Is worry passed from generation to generation? A mother who was concerned about her daughter Lucy's worries confessed that her family includes some “super worriers.” Her daughter is highly sensitive. She wondered if she had inherited a genetic trait for worry, as she had her blue eyes and curly hair.
This is a particularly good time to try to set an example of not worrying about the future, but that’s easier said than done. There are some insightful books for adults and children that can help us step out of that unproductive future-oriented mindset.

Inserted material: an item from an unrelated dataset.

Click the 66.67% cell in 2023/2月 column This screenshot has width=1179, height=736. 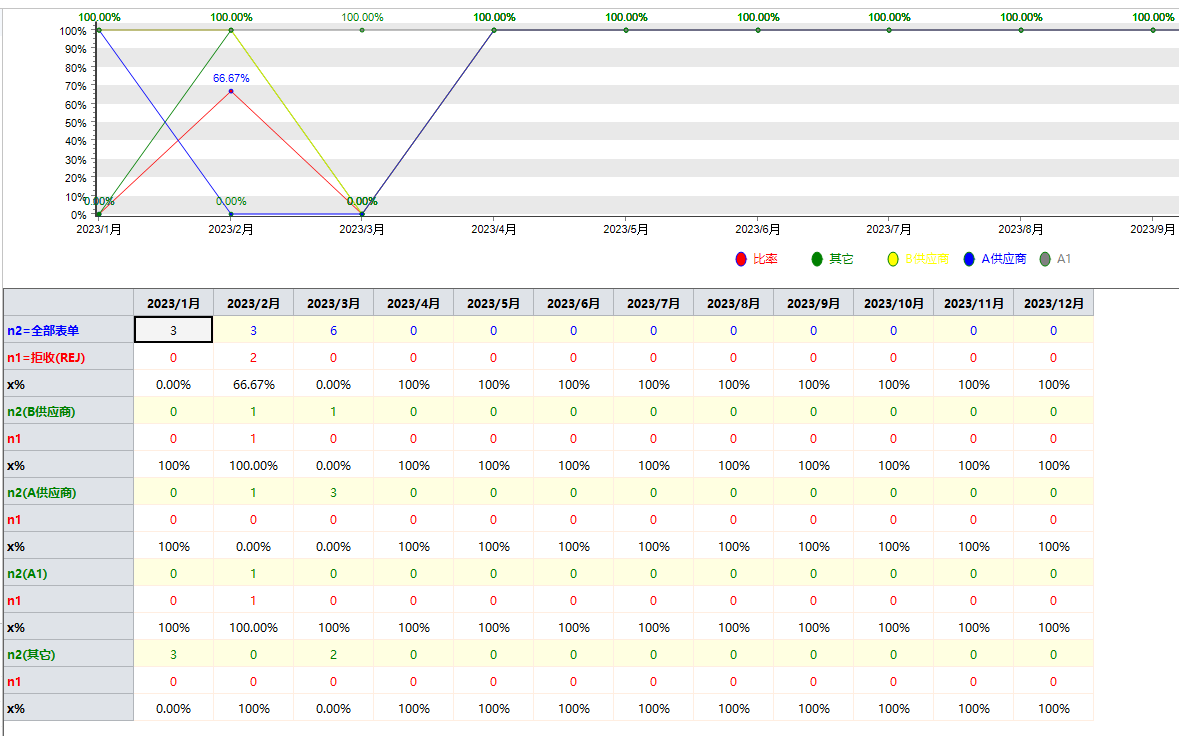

Psychotherapist Rick Carson’s best-selling book, Taming Your Inner Gremlin: A Surprisingly Simple Method for Getting Out of Your Own Way, teaches adults how to combat the inner voices that bathe us in self-criticism and keep us from enjoying life right now. The inner gremlin is the inner narrator who notices all our experiences and finds fault with them. This figure could also be called the inner worrier.
That’s what Rosemary Wells named the gremlin-like figure who haunts the life of a little boy named Felix in a book called Felix and the Worrier. The worrier taps on his window at night, bringing up subjects that will occupy Felix the whole night. As children get older, they can learn that the worrier is part of their own mind and adopt ways of steering themselves away from fearful thinking.
In The Whatifs, by Emily Kilgore, Cora is preparing for a big piano recital, and the Whatifs are gremlin-like figures that sneak up on her with all kinds of doubts and scary images.
In Don’t Feed the Worry Bug, by Andi Green, whenever Wince worries, the worry bug appear and gets bigger with each successive fear.
Children and adults CAN learn to talk back to this part of themselves—whether it’s called the gremlin, the worrier, the Whatif, or the worry bug—by saying things before an upcoming challenge like “I'm not worried about the test. I'm studying hard and I will do well on it.” Countering the negative suggestions our minds make has proven to be one of the most effective strategies for change.
Psychologist Wendy Ritchey and I wrote a book about self-talk that includes a whole chapter on using positive self-talk to gain inner security. Maybe we can work together to raise a new generation of non-worriers by becoming aware of what we say about things that might occur in the future and concentrating on projecting a compassionate, positive perspective on right now.